This picture has been on my mind.
This lady has been on my mind.
Jacob Holdt made this photo- one of approximately 15.000 pictures he took during 5 years of hitchhiking across America in the early 1970’s. During this time, he stayed in over 400 homes, ranging from the extremely poor to the very wealthy and intimately documented this stark contrast, the painful social injustice within American society.
His parents had sent him the cheapest half-frame camera they could find, and every week Jacob sold his blood plasma in order to have a little money to pay for new film and post the photographs back to his family home in a small village in western Jutland, Denmark.
Jacob Holdt never considered himself a great photographer and has mentioned that for him, photography is just a way of fighting racism.
About the above photo, he has shared the following story:
“In Alabama, this poor old woman of 87 asked me to drive her to Phoenix, Arizona. She wanted to go there to die. I helped her board up the windows in her dilapidated shack outside Tuskegee, because although she knew very well she would never return, she still didn't want the local blacks moving into it.
She sat the whole way out there with a pistol in her hand. She was scared stiff of me because of my long hair and beard, but she had no other way of getting to Arizona. She was so weak that I had to carry her whenever she had to leave the car, but in spite of this she continued to cling to her gun.
The car was so old that we could only drive at 30 miles an hour, so the trip took us 4 days. She had saved for years in order to have enough money for gas, but she had no money for food, so I had to get out several times and steal carrots and other edible things along the road. ”
Now- when I read these words and look at the old lady’s face, it saddens me.
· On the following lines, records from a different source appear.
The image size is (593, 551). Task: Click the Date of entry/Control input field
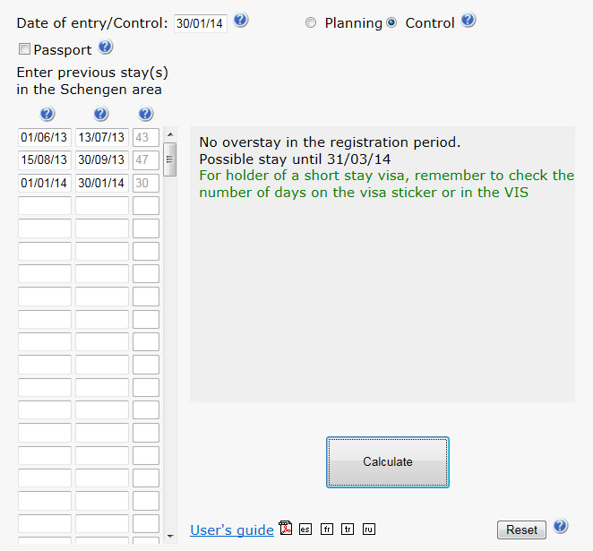pos(201,23)
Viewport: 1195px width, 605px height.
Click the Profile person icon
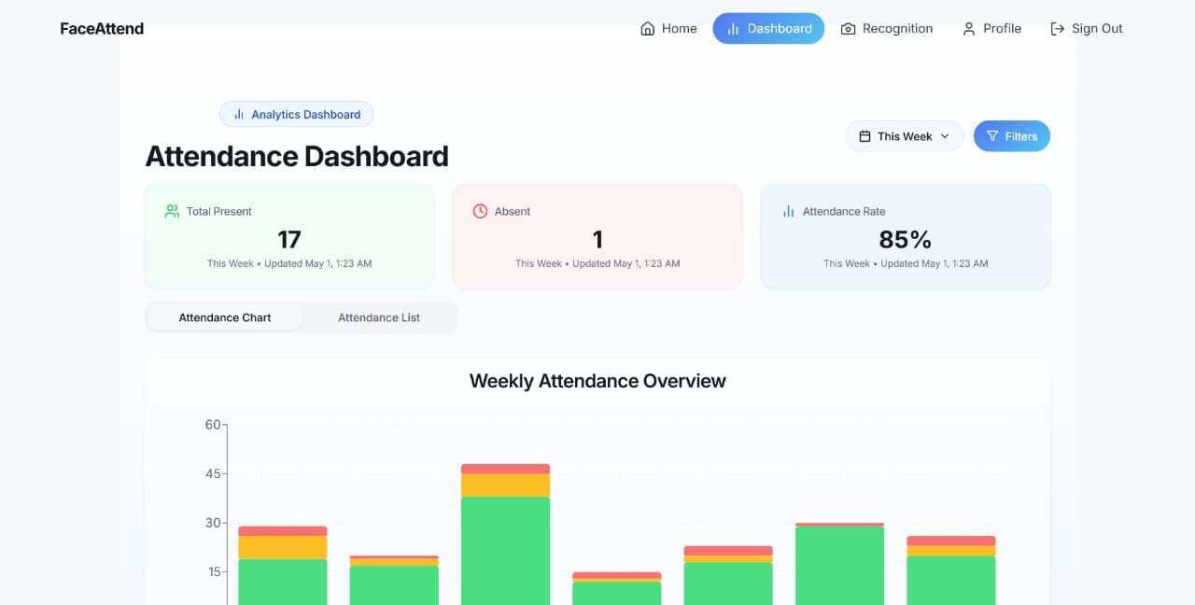tap(968, 29)
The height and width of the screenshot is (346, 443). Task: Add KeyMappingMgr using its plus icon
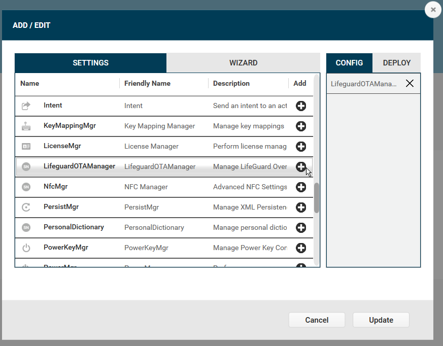coord(301,126)
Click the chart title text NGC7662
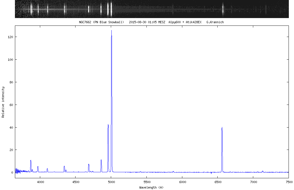Screen dimensions: 294x190 (85, 22)
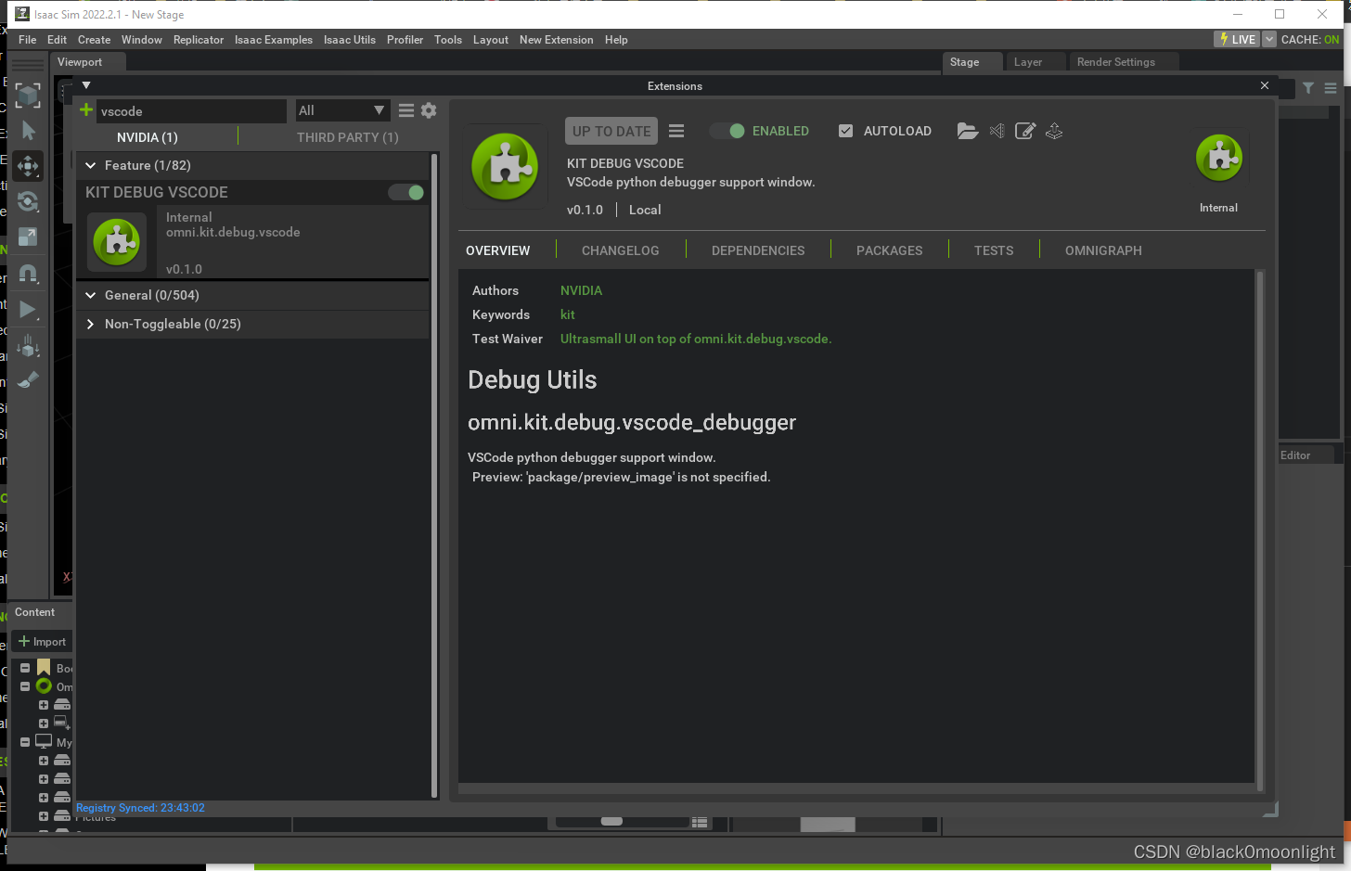
Task: Open the All category dropdown
Action: [x=342, y=109]
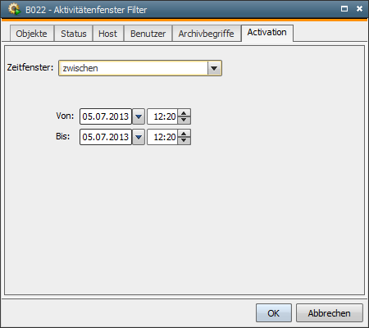This screenshot has height=328, width=369.
Task: Maximize the Aktivitätenfenster Filter dialog
Action: tap(344, 9)
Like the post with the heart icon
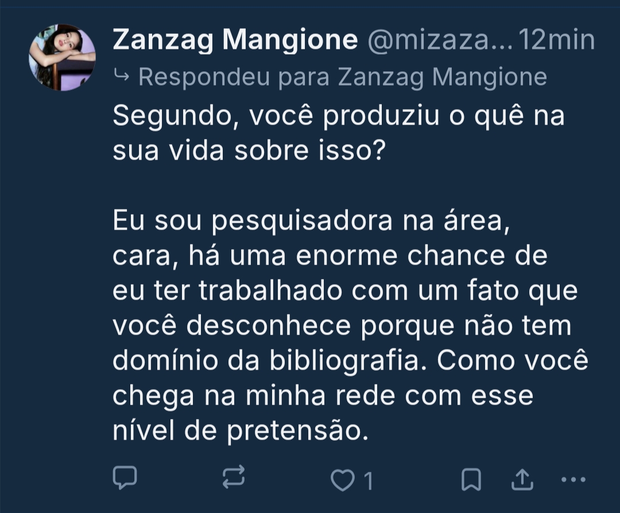Image resolution: width=620 pixels, height=513 pixels. pos(343,480)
It saddens me, that in the evening of her life, all this lady had to hold on to was hate and fear, tightly clutching it through the cold metal of her gun.
But somehow I hope, that somewhere, perhaps at the end of her last journey, she experienced a tiny sense of freedom.
A feeling that Jacob Holdt himself described as following:
“The greatest freedom I know is to be able to say yes; the freedom to throw yourself into the arms of every single person you meet. Especially as a vagabond you have the freedom, energy, and time to be fully human toward every individual you meet. The most fantastic lottery I can think of is hitch-hiking. There is a prize every time. Every single person can teach you something. [...] Every person is like a window through which the larger society can he glimpsed.”
American Pictures, Jacob Holdts’ document of the time he spent in the USA between 1970 and 1975 is devastatingly intimate, painfully confronting and shockingly relevant.